• Problem statement: In the Smart Alex solutions text, what line of code saves the tibble as a csv file?

• Text to read:
** BEGIN **
Smart Alex solutions Chapter 1

Smart Alex charatcer from Discovering Statistics using R and RStudio

This document contains abridged sections from Discovering Statistics Using R and RStudio by Andy Field so there are some copyright considerations. You can use this material for teaching and non-profit activities but please do not meddle with it or claim it as your own work. See the full license terms at the bottom of the page.

Task 1.1

Answer is in the chapter, but to save the tibble as a csv use:

readr::write_csv(metalli_tib, "../data/metallica.csv")

Task 1.2

In R markdown how would achieve the following formatted text?
** END **
• Source data:
** BEGIN **
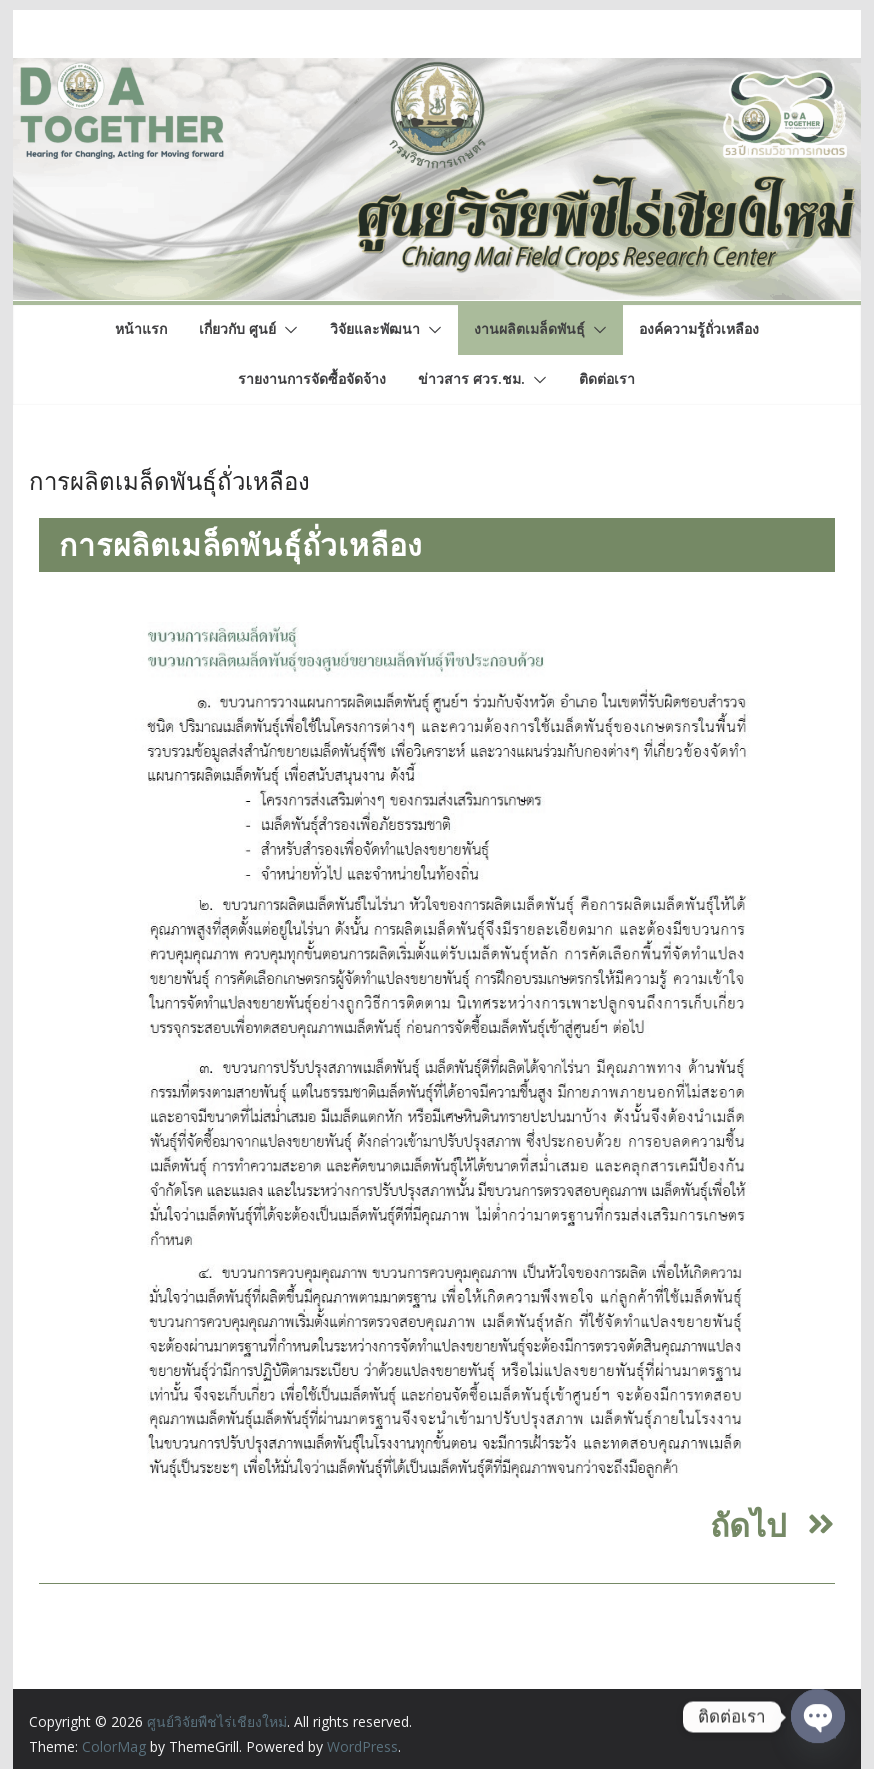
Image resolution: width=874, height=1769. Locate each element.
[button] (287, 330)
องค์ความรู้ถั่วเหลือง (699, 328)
** END **
• Solution to the exercise: readr::write_csv(metalli_tib, "../data/metallica.csv")